If Harold Ramis' Year One were a bowling match, it would lurch between gutter balls and spares, with some scattered lucky strikes. Despite the key image of rotund Jack Black and willowy Michael Cera in animal skins, it's not a caveman comedy like Caveman. It's a romp through the early chapters of the Bible with Zed (Black) and Oh (Cera), who are forced to leave their primitive village when Zed eats fruit from the Tree of Knowledge.
At its best, it's a bit like Mel Brooks' The History of the World Part I (except Ramis stops somewhere in Genesis); at its worst, it's like a Scary Movie-type parody of John Huston's The Bible. Black's Zed is a Brooksian figure, all wiliness and appetite, while Cera is more like an elongated Woody Allen, intelligent but strangled in a continuing tussle between his erupting id and his feelings of inadequacy. These two share a loopy chemistry; their affection is disarming. They keep the movie likable even when it stumbles all over the place and then gets stuck in Sodom.
Anyone who's studied "hunter-gatherer cultures" in Anthropology 101 will laugh when the inhabitants of Zed and Oh's village refer to themselves quite consciously as "hunters" and "gatherers." We're amused to think our college profs got something right; it's as if the characters in Mad Men suddenly called themselves "organization men" or "the lonely crowd."
Oh is definitely a gatherer, spending his days wiping bird poop off strawberries; when he sees his true love flirting with hunters, he calls her a self-loathing gatherer. Still, these roles are fluid. When Zed admits he's not the best hunter, he confesses he's not the best gatherer either.
So far, so witty. Yet director Ramis, who sketched out the story and co-wrote the script, also brings infantile gross-out gags to new lows - he traces bodily function gags to their historical source. He bets that toilet humor will seem funnier if set in the epoch B.T. (Before Toilets).
The film's wild swings from college humor to lowdown whimsy wouldn't give an audience whiplash if Ramis had more style as a moviemaker. (In Year One, as in The Proposal, the closing-credit gag and blooper reels scarcely differ from the actual film.)
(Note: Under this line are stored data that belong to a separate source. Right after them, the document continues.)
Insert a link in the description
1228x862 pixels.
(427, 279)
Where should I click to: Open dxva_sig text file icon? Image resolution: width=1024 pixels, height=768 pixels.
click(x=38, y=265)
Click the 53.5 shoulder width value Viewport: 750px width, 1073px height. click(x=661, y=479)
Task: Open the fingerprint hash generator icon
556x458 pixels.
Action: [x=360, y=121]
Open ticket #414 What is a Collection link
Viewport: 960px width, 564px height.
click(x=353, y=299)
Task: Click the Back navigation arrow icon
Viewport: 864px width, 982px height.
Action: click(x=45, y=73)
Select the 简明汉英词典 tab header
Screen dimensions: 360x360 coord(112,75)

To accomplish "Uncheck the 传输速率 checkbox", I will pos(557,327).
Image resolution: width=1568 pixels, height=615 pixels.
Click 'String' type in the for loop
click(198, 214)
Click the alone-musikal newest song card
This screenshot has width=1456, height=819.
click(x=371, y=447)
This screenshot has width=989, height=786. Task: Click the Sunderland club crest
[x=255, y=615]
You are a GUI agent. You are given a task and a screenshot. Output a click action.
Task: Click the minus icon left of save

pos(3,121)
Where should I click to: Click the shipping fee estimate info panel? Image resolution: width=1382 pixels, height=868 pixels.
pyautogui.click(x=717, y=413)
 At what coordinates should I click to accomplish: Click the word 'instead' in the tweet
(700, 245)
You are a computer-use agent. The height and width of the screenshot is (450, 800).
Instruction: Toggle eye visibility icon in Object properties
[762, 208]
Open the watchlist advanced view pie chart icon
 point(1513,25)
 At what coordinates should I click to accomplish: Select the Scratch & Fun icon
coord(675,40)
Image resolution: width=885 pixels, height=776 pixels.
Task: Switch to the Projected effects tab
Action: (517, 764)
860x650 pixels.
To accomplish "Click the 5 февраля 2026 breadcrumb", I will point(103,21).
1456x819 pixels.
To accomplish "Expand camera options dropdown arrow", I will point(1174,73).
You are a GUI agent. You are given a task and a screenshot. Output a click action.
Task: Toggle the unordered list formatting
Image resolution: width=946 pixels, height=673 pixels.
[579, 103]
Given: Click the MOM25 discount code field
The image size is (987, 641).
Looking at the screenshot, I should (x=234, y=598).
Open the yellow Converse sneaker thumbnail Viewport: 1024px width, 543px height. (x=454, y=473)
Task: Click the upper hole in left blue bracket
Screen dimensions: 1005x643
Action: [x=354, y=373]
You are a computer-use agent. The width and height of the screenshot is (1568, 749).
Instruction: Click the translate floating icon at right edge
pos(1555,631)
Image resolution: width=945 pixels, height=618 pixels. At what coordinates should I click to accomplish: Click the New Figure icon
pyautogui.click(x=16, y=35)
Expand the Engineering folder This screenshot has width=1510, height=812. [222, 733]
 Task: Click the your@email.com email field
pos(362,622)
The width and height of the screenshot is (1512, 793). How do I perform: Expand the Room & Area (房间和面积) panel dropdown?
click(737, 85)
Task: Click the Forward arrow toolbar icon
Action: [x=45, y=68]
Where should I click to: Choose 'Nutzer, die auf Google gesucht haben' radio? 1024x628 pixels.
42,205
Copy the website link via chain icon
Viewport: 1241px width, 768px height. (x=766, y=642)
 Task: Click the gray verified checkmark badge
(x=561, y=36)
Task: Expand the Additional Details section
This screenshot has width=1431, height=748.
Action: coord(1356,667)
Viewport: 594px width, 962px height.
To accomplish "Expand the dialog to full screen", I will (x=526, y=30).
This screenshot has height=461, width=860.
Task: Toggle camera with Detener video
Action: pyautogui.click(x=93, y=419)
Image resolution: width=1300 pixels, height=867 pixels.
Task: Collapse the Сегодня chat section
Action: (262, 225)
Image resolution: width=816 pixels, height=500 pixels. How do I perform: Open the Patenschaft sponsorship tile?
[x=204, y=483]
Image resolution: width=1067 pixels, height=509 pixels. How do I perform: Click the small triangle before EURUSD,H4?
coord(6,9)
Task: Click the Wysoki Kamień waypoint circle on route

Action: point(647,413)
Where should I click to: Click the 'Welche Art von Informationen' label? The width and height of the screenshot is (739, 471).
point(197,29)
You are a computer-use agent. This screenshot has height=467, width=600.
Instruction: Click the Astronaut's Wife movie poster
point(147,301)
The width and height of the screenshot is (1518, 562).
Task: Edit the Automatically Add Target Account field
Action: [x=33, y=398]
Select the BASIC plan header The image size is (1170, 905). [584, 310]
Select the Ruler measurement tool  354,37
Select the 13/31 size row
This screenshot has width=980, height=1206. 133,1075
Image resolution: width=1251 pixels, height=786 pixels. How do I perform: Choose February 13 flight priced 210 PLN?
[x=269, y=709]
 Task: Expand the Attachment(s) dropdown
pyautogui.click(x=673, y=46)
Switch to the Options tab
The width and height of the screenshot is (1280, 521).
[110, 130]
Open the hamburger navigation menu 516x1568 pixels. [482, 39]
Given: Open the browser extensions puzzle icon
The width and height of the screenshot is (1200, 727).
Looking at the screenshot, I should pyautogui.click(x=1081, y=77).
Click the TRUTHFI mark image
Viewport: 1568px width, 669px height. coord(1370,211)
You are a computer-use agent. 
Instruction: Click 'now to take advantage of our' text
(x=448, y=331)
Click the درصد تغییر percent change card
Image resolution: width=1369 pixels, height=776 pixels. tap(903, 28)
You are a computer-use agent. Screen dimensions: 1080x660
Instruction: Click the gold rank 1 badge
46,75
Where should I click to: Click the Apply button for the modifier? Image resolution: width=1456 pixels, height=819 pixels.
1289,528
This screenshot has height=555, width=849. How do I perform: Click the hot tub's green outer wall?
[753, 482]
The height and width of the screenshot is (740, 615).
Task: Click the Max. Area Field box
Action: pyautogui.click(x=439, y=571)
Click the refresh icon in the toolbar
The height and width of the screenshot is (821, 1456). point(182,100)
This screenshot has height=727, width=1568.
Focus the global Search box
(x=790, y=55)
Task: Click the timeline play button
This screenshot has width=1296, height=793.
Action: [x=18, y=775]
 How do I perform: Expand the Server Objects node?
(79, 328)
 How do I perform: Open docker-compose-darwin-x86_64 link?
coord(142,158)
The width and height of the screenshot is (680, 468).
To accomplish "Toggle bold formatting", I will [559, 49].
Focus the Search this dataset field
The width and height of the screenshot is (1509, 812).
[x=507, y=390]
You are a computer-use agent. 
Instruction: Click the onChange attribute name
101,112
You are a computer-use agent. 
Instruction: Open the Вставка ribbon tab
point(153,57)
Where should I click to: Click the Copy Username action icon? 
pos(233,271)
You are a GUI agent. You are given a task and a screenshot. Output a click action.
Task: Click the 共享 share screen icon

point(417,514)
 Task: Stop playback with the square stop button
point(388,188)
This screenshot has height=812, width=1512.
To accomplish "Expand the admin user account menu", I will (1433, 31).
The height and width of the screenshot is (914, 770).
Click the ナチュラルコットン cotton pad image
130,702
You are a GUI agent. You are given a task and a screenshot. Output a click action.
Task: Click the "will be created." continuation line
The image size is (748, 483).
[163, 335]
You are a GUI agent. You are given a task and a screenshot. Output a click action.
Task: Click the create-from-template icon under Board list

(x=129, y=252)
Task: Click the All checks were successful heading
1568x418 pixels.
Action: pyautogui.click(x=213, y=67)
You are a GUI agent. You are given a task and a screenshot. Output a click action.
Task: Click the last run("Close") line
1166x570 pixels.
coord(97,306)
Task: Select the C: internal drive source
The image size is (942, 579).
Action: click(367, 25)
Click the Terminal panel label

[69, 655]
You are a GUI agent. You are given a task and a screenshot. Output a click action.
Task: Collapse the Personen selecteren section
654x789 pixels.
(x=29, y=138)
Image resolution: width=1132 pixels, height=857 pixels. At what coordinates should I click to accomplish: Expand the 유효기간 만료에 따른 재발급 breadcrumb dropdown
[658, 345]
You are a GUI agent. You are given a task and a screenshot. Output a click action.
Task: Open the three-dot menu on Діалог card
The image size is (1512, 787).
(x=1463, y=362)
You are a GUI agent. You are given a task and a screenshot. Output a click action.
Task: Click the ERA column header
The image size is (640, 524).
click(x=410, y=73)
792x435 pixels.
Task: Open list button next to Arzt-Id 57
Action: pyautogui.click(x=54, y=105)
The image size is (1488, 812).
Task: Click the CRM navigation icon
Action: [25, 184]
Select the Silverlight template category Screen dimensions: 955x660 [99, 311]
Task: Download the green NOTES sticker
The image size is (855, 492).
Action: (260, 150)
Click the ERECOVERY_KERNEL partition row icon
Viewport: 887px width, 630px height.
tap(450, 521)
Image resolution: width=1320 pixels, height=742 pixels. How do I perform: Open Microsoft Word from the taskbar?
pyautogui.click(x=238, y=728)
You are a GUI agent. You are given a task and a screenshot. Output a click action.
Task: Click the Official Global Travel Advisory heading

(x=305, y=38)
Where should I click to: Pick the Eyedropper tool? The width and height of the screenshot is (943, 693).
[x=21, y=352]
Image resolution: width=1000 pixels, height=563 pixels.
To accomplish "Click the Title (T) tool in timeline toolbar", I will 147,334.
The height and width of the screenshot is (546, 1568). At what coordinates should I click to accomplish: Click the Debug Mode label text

Ramis can't find funny ways to end a scene with the serpent at the Tree of Knowledge and another scene with a cougar, so he simply cuts ahead to the next bit. These jumps don't amount to a blackout comedy style; they're just a series of cheats. At the same time, Ramis' no-big-deal attitude toward momentous mythology and history keeps you relaxed and hopeful for his next coup. It makes sense that Zed and Oh, who've never seen a wheel, will experience a cart ride as a roller coaster.
The main joke of the jarring Cain and Abel scene is that Abel proves as hard to kill as Rasputin; the minor joke for fans of the Judd Apatow Gang is that an uncredited Paul Rudd plays Abel. Because the movie verges on being too hip and smug about its secular humanism, it comes as a relief that some divine power still sears "the mark of Cain" into the murderer's forehead and that David Cross plays Cain, the film's third lead character, as the ultimate weasel.
Oh and Zed, who starts calling himself "the Chosen," continue to pratfall in and out of Bible stories, most effectively when they interrupt Abraham's sacrifice of Isaac. What holds the movie together, barely, is their attempt to save from slavery their respective true loves, the swarthy Maya (June Diane Raphael) and the blonde Eema (Juno Temple, who is fizzy and fun, a bit like Yvette Mimieux in her Time Machine days).
They all meet up again at Sodom, where Ramis appears as flummoxed by the scale as his heroes. Ramis studs the sequence with shticks, including Oliver Platt's oleaginous turn as a gay high priest. But it goes on forever and gets all holy about its anti-holiness. Zed declares that every man or woman is "chosen" and can create his or her own destiny. It's a highfalutin story arc for a hit-or-miss film that basically makes the Promised Land and its surroundings as slap-happy as the Land of the Lost.
(Columbia Pictures) Starring Jack Black, Michael Cera and Oliver Platt. Directed by Harold Ramis. Rated PG-13 for language and crude and sexual content. Time 97 minutes.